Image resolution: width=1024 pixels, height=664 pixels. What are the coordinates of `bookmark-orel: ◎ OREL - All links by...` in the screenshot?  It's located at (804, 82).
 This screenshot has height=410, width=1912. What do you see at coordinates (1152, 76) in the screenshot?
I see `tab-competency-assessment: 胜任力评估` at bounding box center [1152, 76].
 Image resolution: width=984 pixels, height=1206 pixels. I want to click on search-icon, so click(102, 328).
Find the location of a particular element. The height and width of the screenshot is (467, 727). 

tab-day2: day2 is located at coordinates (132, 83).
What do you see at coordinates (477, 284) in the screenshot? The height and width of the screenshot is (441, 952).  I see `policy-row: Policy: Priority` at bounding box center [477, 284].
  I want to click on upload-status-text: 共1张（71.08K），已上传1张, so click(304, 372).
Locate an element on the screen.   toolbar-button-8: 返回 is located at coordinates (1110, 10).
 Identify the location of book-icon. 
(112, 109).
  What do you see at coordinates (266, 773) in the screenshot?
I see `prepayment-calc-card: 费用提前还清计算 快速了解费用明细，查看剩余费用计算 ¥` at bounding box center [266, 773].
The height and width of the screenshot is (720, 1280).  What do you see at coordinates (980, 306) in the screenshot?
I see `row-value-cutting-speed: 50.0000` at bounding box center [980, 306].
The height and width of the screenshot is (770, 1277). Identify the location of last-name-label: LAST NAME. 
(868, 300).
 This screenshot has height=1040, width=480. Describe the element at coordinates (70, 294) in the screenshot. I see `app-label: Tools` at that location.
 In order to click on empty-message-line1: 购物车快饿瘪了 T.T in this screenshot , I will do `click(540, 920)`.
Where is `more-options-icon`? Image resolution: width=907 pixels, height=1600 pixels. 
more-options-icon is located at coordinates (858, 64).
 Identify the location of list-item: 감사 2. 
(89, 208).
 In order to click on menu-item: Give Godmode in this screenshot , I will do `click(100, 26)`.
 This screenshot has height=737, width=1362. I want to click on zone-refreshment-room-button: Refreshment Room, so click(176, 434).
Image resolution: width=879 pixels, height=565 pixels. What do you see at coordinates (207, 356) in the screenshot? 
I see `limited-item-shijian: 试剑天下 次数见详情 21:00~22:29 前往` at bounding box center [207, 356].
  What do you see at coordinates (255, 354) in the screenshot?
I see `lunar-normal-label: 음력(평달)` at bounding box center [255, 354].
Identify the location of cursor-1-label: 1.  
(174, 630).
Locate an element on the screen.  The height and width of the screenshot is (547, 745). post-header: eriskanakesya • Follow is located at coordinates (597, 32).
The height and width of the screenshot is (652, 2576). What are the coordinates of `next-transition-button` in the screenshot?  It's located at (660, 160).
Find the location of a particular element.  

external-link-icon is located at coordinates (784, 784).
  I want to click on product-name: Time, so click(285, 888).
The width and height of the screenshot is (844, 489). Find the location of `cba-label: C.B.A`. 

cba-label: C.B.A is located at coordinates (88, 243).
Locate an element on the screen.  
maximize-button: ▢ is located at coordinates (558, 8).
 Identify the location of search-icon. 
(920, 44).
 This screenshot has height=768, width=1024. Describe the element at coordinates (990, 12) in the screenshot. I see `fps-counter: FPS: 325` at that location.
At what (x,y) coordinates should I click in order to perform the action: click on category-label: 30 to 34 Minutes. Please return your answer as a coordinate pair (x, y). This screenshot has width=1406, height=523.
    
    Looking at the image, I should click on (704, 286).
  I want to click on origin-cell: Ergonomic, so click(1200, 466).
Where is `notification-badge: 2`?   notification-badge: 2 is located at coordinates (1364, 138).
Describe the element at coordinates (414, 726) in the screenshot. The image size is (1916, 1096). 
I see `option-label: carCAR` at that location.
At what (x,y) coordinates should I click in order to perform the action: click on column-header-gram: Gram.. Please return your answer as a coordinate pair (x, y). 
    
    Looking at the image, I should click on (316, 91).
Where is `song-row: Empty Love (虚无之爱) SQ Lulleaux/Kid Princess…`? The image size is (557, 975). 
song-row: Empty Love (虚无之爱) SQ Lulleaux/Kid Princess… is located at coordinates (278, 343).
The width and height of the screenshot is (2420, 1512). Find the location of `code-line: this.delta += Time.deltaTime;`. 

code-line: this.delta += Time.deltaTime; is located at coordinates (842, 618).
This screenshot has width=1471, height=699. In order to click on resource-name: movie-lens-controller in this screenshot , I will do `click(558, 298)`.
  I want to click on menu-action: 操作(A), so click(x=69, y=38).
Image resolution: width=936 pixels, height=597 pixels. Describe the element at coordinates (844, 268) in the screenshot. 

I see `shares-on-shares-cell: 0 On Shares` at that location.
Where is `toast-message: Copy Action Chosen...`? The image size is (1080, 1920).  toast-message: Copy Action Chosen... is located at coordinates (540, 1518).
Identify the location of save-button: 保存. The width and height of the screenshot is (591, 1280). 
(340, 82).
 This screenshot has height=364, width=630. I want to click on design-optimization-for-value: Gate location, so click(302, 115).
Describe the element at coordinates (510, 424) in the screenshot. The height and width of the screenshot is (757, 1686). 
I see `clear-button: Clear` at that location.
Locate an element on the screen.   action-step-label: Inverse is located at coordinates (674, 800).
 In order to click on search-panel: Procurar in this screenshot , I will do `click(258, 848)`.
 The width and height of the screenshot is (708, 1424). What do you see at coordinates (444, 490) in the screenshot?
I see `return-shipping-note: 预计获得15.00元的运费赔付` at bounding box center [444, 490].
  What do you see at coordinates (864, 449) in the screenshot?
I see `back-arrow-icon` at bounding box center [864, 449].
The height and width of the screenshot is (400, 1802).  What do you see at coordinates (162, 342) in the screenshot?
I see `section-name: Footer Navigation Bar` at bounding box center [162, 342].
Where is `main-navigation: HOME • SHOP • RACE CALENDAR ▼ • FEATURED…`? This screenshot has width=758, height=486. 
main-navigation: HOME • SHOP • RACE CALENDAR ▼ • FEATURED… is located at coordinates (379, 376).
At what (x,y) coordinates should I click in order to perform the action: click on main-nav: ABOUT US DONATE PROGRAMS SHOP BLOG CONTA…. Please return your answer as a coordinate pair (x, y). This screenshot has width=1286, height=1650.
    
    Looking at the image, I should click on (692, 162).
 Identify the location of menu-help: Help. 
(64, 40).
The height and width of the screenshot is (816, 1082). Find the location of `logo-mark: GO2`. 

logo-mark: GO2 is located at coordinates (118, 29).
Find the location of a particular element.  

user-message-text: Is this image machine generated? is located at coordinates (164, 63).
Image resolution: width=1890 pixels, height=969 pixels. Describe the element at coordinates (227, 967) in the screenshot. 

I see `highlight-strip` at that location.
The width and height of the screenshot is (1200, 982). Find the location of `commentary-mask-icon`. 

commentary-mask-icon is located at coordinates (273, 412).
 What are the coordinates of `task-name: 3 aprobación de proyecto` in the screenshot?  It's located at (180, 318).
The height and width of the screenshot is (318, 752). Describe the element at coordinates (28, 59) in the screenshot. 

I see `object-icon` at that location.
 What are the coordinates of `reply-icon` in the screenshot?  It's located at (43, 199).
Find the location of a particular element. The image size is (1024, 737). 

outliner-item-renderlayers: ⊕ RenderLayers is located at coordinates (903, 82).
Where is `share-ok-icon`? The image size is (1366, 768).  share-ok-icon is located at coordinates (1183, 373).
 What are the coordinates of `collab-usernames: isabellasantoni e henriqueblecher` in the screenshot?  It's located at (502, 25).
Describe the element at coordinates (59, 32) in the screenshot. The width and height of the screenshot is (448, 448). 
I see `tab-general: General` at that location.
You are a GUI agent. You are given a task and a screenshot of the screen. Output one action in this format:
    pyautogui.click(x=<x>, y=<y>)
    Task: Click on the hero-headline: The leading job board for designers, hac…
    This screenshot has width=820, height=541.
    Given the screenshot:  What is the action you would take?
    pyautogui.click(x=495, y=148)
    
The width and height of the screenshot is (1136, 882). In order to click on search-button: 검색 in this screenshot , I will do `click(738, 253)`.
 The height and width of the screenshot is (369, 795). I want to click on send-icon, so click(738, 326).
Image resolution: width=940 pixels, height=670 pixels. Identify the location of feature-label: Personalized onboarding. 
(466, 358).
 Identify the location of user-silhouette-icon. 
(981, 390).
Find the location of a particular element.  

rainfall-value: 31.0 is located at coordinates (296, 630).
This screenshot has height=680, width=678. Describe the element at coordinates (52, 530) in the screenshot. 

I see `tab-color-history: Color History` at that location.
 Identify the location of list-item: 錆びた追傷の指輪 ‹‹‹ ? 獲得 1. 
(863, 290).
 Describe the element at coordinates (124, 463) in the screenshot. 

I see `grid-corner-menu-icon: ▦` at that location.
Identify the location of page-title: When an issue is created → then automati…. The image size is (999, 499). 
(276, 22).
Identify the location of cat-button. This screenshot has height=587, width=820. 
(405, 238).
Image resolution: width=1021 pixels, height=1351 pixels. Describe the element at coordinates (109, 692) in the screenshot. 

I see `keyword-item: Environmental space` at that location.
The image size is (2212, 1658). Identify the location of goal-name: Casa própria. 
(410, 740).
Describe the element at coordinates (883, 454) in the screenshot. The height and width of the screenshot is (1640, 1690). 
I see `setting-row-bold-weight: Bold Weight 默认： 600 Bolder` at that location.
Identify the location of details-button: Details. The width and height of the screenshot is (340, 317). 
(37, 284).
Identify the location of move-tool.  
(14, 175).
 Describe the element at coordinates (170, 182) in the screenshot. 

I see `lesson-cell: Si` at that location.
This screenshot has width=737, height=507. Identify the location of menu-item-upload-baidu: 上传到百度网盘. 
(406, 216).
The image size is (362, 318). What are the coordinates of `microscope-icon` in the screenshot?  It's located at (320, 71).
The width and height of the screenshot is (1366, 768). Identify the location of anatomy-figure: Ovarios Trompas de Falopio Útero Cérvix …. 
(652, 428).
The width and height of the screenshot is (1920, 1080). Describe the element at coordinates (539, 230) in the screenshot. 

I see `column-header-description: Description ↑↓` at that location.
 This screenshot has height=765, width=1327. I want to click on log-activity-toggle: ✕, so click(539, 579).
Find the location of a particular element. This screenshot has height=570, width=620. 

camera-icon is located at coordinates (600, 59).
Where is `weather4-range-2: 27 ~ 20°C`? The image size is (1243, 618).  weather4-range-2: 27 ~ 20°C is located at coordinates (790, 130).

———

_Requirement_
Please output the records exactly, from the line with "The height and width of the screenshot is (816, 1082)." to the line with "at (180, 318).", including both of those lines.

_Result for this task_
The height and width of the screenshot is (816, 1082). Find the location of `logo-mark: GO2`. 

logo-mark: GO2 is located at coordinates (118, 29).
Find the location of a particular element.  

user-message-text: Is this image machine generated? is located at coordinates (164, 63).
Image resolution: width=1890 pixels, height=969 pixels. Describe the element at coordinates (227, 967) in the screenshot. 

I see `highlight-strip` at that location.
The width and height of the screenshot is (1200, 982). Find the location of `commentary-mask-icon`. 

commentary-mask-icon is located at coordinates (273, 412).
 What are the coordinates of `task-name: 3 aprobación de proyecto` in the screenshot?  It's located at (180, 318).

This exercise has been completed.